◆ **Текст**:
Откопали нарты, подпрягли оленей, которых после пурги пришлось довольно долго разыскивать, и быстро добрались до станка Медвежий Яр, где располагалась фактория Госторга. Здесь встретили секретаря родового Совета Алексея Николаевича Поротова, который помог достать оленей. На них, минуя станок Тунгусы, мы добрались до станка Долганы, а затем и до станка Авам. Здесь стояли три чума. Вверх по долине довольно крупной речки Авам увидели несколько жилых изб, построенных из местного леса. Лес хороший, вполне пригодный для строительства, тогда как ранее, особенно в районе Медвежьего Яра, его почти не было. Кроме чумов на станке еще три заброшенные избушки. Торгового пункта здесь нет, поскольку в 30 километрах отсюда находится районный центр Волочанка.

Старинное поселение Волочанка возникло еще в XVI веке при впадении реки Волочанки в Хету как конечный пункт водного пути с Енисея на Хатангу. Здесь стояли четыре довольно хорошие избы из местного леса. Три выстроены лет 20 назад, четвертая – только в прошлом году. В ней помещался райисполком и жил его секретарь Астраханцев. Имелись торговая лавка и хлебопекарня.

Советовался с Астраханцевым, где лучше свернуть с Хатангского тракта к Таймыре и подрядить оленей. Он рекомендовал сделать это на станке Беленький, километрах в 150 отсюда. Там всегда много чумов и достаточно оленей. Некоторые якуты оттуда уходят летовать на север, в верховья реки Дудыпты, а от нее до притоков Верхней Таймыры не более 50 километров. Я просил его помочь в дальнейшем продвижении каравана по тракту. Астраханцев сделал отметку в нашем открытом листе, поставил печать и посоветовал в случае чего ссылаться на его имя. Дальше шел участок, уже тяготеющий к Хатанге. К сожалению, меня там не знали, хотя о Норильске слышали, поэтому рассчитывать на доставку нашего каравана с тракта в верховья Таймыры по открытому месту нельзя. Нужно будет договариваться особо.

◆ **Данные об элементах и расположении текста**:
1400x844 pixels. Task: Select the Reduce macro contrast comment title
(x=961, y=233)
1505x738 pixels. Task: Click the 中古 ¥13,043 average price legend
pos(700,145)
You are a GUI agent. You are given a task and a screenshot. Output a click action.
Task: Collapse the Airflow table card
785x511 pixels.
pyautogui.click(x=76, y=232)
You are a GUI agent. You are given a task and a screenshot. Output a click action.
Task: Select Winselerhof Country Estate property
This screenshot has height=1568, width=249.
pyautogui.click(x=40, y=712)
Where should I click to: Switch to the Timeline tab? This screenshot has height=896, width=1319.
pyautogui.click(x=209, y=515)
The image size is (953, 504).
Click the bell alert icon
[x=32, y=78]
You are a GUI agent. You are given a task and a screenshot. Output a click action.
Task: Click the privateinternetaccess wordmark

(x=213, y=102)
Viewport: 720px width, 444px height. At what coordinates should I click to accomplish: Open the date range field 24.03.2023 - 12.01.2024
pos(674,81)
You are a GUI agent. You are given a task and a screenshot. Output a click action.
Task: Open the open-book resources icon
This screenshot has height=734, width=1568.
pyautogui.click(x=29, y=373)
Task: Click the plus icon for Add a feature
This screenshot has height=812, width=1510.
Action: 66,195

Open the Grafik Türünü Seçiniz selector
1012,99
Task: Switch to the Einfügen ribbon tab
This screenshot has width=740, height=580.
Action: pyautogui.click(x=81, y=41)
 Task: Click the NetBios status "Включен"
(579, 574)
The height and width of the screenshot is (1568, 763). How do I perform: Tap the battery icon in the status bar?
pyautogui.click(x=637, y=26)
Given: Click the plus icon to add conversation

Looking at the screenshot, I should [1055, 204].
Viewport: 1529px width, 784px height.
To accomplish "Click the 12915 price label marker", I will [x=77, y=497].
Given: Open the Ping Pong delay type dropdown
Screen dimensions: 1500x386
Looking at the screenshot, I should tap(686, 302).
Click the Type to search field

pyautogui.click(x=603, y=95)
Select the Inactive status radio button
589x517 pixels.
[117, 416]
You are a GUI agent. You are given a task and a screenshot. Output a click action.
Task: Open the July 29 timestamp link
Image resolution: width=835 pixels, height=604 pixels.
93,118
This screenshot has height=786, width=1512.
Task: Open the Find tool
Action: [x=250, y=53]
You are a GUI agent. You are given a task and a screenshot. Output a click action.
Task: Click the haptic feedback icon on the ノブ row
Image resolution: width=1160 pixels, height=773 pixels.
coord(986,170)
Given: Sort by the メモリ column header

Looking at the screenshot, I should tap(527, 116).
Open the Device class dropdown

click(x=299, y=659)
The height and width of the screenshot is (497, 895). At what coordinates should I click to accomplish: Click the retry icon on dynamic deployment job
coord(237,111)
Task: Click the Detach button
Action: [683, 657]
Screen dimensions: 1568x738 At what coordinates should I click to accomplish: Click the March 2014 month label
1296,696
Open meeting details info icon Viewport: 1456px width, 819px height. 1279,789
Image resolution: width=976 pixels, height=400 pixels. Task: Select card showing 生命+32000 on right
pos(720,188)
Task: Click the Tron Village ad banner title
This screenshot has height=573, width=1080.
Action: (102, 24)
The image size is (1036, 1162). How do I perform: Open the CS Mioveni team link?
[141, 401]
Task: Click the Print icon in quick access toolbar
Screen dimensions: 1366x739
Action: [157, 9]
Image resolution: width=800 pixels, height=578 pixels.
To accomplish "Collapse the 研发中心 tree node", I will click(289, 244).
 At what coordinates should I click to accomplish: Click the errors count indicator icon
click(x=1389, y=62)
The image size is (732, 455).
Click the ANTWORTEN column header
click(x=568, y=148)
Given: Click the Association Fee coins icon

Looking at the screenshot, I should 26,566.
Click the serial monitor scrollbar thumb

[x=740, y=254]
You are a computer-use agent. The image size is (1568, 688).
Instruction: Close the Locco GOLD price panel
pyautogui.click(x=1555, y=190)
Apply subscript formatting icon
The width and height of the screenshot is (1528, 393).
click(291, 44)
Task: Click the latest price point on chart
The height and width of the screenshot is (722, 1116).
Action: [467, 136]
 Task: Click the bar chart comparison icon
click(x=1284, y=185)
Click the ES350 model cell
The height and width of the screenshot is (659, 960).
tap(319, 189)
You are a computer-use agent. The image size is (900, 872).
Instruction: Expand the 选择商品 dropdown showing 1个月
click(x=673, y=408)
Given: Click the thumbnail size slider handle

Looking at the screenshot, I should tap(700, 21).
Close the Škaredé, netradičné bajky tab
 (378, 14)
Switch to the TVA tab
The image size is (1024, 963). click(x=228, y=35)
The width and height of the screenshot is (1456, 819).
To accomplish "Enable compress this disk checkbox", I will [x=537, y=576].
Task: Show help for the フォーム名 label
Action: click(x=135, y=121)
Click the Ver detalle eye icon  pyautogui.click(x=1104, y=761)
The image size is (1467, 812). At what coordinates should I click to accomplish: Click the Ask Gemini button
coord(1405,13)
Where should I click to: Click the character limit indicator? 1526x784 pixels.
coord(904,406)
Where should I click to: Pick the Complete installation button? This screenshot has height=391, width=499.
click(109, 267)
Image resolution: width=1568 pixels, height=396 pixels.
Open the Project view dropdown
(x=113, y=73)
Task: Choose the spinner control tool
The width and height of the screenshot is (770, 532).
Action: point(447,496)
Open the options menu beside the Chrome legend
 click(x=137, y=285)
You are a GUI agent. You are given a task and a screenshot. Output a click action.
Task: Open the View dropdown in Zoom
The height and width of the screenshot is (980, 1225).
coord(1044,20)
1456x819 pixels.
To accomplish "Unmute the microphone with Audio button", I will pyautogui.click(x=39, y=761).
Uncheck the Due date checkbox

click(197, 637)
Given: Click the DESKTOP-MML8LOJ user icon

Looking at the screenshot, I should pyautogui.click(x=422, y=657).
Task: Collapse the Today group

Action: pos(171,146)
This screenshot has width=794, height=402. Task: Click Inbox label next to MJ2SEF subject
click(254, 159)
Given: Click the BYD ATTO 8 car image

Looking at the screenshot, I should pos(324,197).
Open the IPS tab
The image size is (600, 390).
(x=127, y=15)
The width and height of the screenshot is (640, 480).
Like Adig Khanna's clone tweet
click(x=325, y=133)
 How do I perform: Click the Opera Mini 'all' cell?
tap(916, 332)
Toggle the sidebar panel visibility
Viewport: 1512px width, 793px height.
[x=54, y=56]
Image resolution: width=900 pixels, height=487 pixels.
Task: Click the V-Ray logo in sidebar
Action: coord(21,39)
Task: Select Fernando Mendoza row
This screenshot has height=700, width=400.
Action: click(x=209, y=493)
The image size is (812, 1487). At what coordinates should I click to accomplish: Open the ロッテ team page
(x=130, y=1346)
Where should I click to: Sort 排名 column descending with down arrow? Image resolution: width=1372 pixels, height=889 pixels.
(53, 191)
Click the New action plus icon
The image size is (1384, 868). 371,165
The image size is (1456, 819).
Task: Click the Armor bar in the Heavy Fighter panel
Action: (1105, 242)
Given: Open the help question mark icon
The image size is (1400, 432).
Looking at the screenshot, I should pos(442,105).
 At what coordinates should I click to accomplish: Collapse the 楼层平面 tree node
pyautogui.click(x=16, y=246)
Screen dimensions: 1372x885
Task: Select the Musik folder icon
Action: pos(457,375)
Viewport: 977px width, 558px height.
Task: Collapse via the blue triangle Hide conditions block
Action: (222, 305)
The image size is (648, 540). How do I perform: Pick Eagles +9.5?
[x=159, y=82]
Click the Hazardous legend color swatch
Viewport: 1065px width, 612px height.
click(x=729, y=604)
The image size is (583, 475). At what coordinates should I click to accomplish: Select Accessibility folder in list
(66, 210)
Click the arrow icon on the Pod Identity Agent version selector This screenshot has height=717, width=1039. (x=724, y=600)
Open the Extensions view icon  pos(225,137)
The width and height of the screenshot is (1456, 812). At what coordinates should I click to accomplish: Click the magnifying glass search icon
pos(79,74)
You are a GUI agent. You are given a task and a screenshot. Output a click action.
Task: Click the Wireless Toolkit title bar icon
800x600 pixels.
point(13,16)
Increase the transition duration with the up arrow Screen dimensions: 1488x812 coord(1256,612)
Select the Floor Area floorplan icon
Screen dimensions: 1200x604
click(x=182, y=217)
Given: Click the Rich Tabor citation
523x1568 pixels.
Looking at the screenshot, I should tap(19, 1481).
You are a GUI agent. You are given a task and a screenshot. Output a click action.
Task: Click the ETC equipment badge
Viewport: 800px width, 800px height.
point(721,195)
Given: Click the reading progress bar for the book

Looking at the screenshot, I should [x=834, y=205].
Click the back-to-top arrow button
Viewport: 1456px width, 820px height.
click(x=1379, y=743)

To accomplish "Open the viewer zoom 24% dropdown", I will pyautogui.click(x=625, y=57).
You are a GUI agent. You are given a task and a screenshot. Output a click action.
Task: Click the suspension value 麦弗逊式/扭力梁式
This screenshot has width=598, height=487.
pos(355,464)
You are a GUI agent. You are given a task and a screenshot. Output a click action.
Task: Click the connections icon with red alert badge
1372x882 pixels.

◆ **Что нужно сделать**:
a: В каком веке, согласно тексту, возникло поселение Волочанка?
b: Перепечатайте из текста отрывок, который начинается со слов «Откопали нарты, подпрягли» и заканчивается словами «районный центр Волочанка.».
c: Продолжите текст о пути каравана к верховьям Таймыры с того места, где он заканчивается.

◆ **Ответы**:
a: В XVI веке.

b:
Откопали нарты, подпрягли оленей, которых после пурги пришлось довольно долго разыскивать, и быстро добрались до станка Медвежий Яр, где располагалась фактория Госторга. Здесь встретили секретаря родового Совета Алексея Николаевича Поротова, который помог достать оленей. На них, минуя станок Тунгусы, мы добрались до станка Долганы, а затем и до станка Авам. Здесь стояли три чума. Вверх по долине довольно крупной речки Авам увидели несколько жилых изб, построенных из местного леса. Лес хороший, вполне пригодный для строительства, тогда как ранее, особенно в районе Медвежьего Яра, его почти не было. Кроме чумов на станке еще три заброшенные избушки. Торгового пункта здесь нет, поскольку в 30 километрах отсюда находится районный центр Волочанка.

c:
Определили астрономический пункт и 15 апреля выехали из Волочанки. Шли через станки Летовье, Бархатово, Мироновское, Пайтурма, Рассоха, Боганида. Наконец 18 апреля добрались до станка Беленький. По пути расспрашивали, как лучше пройти к верховьям Верхней Таймыры. Нам говорили, что удобнее всего и ближе идти через заброшенное поселение Коренное-Филипповское к верховьям Дудыпты, а оттуда до верховьев реки Горбиты, притока Верхней Таймыры, всего четыре небольших аргиша.

Восточный участок тракта от Волочанки населен гуще, чем западный. Везде хороший лес, из которого еще в старые времена на станках были построены избы, вновь поставленных изб немного. В Летовье, Пайтурме и Боганиде имелись торговые фактории, жители предпочитают теперь нартяные чумы с железными печками, а иногда даже избы; шестовых чумов нигде не видно.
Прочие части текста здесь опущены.